Heterozygosity in human leukocyte antigen (HLA) reduces risk of developing lung cancer, according to a new study led by researchers at the Icahn School of Medicine at Mount Sinai. Surprisingly, this effect was particularly pronounced among smokers. The researchers suggest that by considering immune genetics alongside hereditary and environmental factors, we can develop more effective prevention strategies and better use immunotherapies as cancer treatments.
This research was done in collaboration with the University of Helsinki and Massachusetts General Hospital. The findings were described in the February 22 online issue of Science.
“These results highlight a previously overlooked aspect of cancer risk assessment,” said co-senior author Robert Samstein, MD, PhD, assistant professor of radiation oncology, and immunology and immunotherapy at Icahn Mount Sinai. “Our study marks a big step toward understanding the intricate interplay between the immune system and cancer risk. We hope that by identifying individuals with increased susceptibility based on their immune genetics, we can implement more targeted screening, prevention, and treatment strategies.”
An estimated 2.2 million new lung cancer cases and 1.8 million lung cancer-related deaths occurred in 2020 worldwide, accounting for approximately 11.4% of the world’s total cancer cases and 18.0% of cancer deaths.
HLA is expressed by the human major histocompatibility complex, which is the most complex known polymorphic system. The polymorphism and expression of HLA molecules is associated with the occurrence and development of tumors. HLA molecules can regulate the proliferation of tumor cells and inhibit antitumor immunity.
These investigators used genetic epidemiology and multimodal genomic analyses of data from the UK Biobank, validating it in FinnGen. HLA contain instructions to make proteins play a crucial role in presenting foreign antigens on cell surfaces, thereby helping the immune system to identify and eliminate threats such as cancer cells.

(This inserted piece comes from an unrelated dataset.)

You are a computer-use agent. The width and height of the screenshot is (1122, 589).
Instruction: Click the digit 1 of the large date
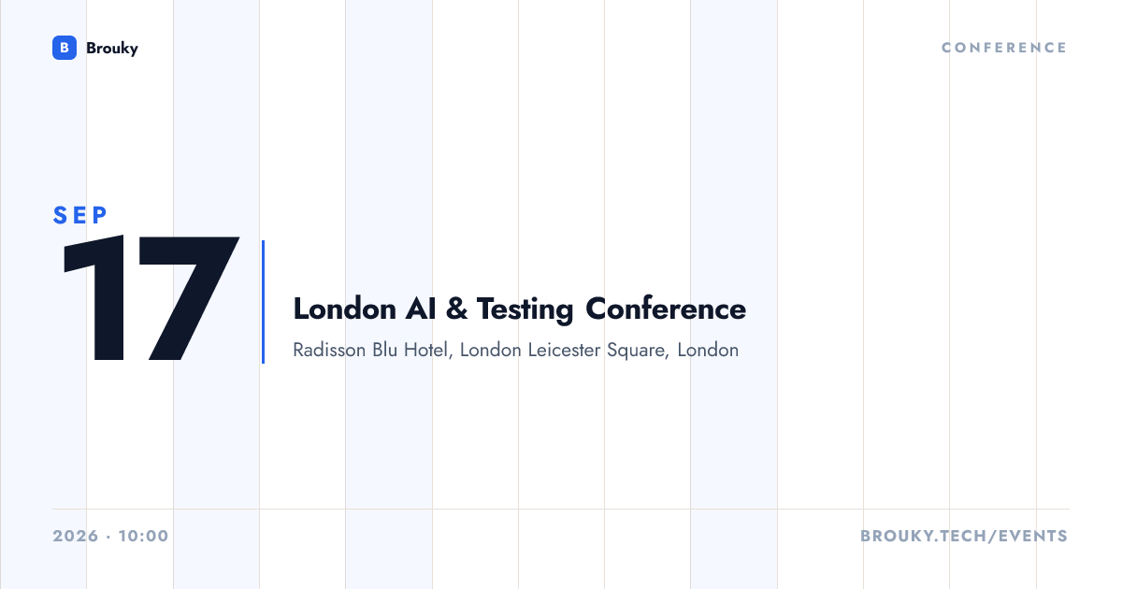coord(95,299)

This study found that individuals with heterozygosity at HLA-II, rather than HLA-I, experienced a decreased risk of lung cancer. This effect was particularly pronounced among smokers, a population already at higher risk for lung cancer due to exposure to carcinogens. Individuals who were current or former smokers benefited from this protective effect, but individuals who had never smoked did not. Also, smokers with lung cancer were found to have somatic loss of HLA class II heterozygosity
“Our findings challenge conventional thinking by demonstrating that immune genetics, specifically HLA-II heterozygosity, plays a significant role in lung cancer risk, especially among smokers,” says co-senior author Diego Chowell, PhD, assistant professor of oncological sciences, and immunology and immunotherapy at Icahn Mount Sinai. “Further, when we added polygenic risk scores—which is a measure of genetic predisposition based on multiple genes—to the analysis, it increased the lifetime risk of lung cancer, specifically in smokers who have identical versions of the HLA-II genes.
The implications of this research, the authors say, extend beyond lung cancer, offering a new perspective on cancer risk assessment. Cancer is thought to be caused by random mutations arising during DNA replication, inherited mutations, and environmental factors. But immune genetics may also play a key role.
Next, the research team plans to delve deeper into the mechanisms underlying HLA heterozygosity’s protective effects, with a focus on preclinical models of disease. Additionally, they aim to explore the role of non-classical CD4 T cells and HLA class II in cancer biology.